Conversation rules
It's nice to talk to an intelligent person. Nowadays, face-to-face communication is becoming a luxury, and people value good conversations. Even an insignificant conversation will become more enjoyable if you know how to conduct it correctly, how to direct it in the right direction.
Your efficiency in negotiations directly depends on the communication culture. You need to understand what behavior is appropriate now and what is unacceptable. The basic rules for constructing a conversation are not that hard. Use this checklist to improve your communication efficiency.
Conversation tone
During a conversation, you should always monitor your vocabulary, intonation and tone. Slang, professional jargon, rarely used words are not always and not always appropriate. The same phrase can sound completely different depending on the tone in which it is pronounced. Even if you are annoyed, do not show it to others.... Calmness, politeness, confidence, thoroughness are your best allies in a constructive dialogue.
Separately, it should be said about trusting intonation - it allows the interlocutor to feel on an equal footing with you, although, perhaps, you surpass him in knowledge in any matter.
A conversation in a confidential intonation should proceed slowly and better if the initiator is an older (significant, status) interlocutor.
Don't forget to smile. It is much more pleasant to look at a smiling face than at a "beech", and thus, you will subconsciously associate your counterpart with positive emotions.
Topic of conversation
Conversations are casual, when topics of discussion are chosen spontaneously and businesslike, when a specific issue is supposed to be discussed.A business conversation requires preparation and organization, you must be at least competent in the topic.
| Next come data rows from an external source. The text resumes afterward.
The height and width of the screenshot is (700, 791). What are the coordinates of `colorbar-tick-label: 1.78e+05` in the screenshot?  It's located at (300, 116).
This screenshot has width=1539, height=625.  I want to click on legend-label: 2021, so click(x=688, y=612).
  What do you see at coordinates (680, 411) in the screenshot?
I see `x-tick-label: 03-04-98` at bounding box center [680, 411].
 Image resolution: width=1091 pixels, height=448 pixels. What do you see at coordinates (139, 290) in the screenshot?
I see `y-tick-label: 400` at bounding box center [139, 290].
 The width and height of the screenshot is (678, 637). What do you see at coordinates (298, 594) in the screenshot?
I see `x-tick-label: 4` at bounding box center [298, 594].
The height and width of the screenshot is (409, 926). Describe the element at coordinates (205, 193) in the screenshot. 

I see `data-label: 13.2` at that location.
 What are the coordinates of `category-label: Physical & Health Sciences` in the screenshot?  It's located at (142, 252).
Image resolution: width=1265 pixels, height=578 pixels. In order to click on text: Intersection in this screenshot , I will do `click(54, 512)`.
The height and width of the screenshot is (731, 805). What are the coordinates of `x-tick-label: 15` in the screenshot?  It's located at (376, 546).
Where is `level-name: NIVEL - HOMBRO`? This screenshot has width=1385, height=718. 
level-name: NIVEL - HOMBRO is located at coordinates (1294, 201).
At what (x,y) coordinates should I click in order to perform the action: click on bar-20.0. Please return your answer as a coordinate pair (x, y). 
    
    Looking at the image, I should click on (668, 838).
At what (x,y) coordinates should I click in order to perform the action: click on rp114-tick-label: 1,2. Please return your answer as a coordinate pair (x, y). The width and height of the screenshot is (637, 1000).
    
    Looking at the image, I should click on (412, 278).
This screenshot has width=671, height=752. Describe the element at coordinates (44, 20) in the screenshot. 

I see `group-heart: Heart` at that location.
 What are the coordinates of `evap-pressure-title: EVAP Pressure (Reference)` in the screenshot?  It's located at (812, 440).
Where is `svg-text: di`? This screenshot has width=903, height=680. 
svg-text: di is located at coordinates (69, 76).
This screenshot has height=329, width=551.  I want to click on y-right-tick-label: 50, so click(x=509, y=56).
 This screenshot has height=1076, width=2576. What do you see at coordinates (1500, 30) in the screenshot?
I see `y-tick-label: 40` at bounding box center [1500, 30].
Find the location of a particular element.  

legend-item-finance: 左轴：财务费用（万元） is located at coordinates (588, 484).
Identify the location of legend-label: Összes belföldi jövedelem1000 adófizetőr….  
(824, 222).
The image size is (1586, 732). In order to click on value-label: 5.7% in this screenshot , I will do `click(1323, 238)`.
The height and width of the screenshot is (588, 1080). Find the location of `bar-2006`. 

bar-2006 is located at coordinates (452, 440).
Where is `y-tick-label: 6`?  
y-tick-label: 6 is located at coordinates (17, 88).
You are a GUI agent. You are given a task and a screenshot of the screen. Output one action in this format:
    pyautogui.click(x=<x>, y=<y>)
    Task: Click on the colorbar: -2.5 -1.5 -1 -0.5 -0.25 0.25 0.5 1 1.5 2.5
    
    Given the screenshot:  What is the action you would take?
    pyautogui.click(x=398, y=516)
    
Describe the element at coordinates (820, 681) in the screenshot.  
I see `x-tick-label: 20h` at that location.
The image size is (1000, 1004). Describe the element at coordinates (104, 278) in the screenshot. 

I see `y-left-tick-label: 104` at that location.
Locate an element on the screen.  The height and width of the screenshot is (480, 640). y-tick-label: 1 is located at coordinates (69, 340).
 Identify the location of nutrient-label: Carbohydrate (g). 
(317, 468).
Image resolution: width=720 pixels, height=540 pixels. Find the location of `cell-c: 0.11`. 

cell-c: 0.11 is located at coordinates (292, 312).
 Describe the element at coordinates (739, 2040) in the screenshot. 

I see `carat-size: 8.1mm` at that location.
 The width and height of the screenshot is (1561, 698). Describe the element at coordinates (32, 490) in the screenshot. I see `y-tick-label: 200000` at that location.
If the communication is businesslike, you should not be distracted by discussing other problems.
A casual conversation requires much more developed speech etiquette from the interlocutors. The basic rule is not to tell the interlocutor what you yourself would not want to hear.
There are other rules:
- you should not talk about things that, in one way or another, may offend the interlocutor - no one likes to discuss unpleasant topics;
- the question that you are discussing should be of interest to your conversation partner, something highly specialized, scientific is not the best choice;
- a person's modesty decorates: you should not praise yourself and extol your own merits, it is unlikely that this can interest the interlocutor - his actions speak much more about a person than words;
- discussion of a third person who is not present during the conversation is also not always appropriate: to gossip and gossip is bad manners for real small talk;
- A good joke is to embellish the conversation, but only if it is appropriate.
- if a dispute has arisen, you should not turn it into a quarrel, it is much easier to do this than you might think - it is enough just to maintain respect for the interlocutor: do not hang labels, do not "get personal", do not ridicule someone else's point of view, and also do not impose your ;
- the stage of completion of the conversation is important: the conversation does not need to be prolonged artificially - you can be considered a bore, it is much more effective to consolidate a pleasant impression of yourself by politely saying goodbye.
Listening skills
It is this skill that is the criterion of a person's sociability. People love to talk about themselves, and by listening, you will be able to form the correct impression of the interlocutor. Listen carefully and nod. This gesture not only signifies agreement, but also demonstrates your interest.
Show interest only this interest should be sincere. "Inclusion" in the conversation and the absence of falsehood will make you always a welcome guest. Clarifying questions are a great way to keep the conversation going. Their wording can be like this: "Do you mean that ...?", "Do you mean that ...?"
Everyone knows from childhood that it is ugly to interrupt, but in the heat of disputes this is often forgotten. Do not interrupt, let the person express their arguments to the end, do not get lost in thought. After all, you can draw the right conclusions only after listening.
Inner comfort
You should feel comfortable during the conversation. Both on a psychological and physiological level. Otherwise, it will be very difficult for you to feel that inner interest, which makes you a pleasant interlocutor. Nothing should distract you.
Being in a comfortable state for yourself, you can easily make a natural adjustment. This is an NLP technique, the essence of which is that you take the same posture as the interlocutor, use similar gestures.
Carrying out this technique should be imperceptible, otherwise the adjustment can be regarded as antics and will not be counted in your favor.
For information on how to properly conduct a conversation, see the next video.
Not a bad article, I'll try to implement it in practice.